Do this:
Reproduce the items starting at the line containing "Image resolution: width=1456" and ending at the line containing "I will point(97,96).", both included. Offset every coordinate in the answers by adding 14, and keep the requests and all other text unchanged.
***** Input rows *****
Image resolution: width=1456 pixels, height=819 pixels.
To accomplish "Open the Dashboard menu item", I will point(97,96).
*****
***** Input rows *****
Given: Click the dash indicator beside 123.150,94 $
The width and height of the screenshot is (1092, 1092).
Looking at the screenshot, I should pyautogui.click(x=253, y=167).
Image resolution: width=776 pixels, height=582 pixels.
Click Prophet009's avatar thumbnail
*****
Final answer:
Image resolution: width=1456 pixels, height=819 pixels.
To accomplish "Open the Dashboard menu item", I will point(111,110).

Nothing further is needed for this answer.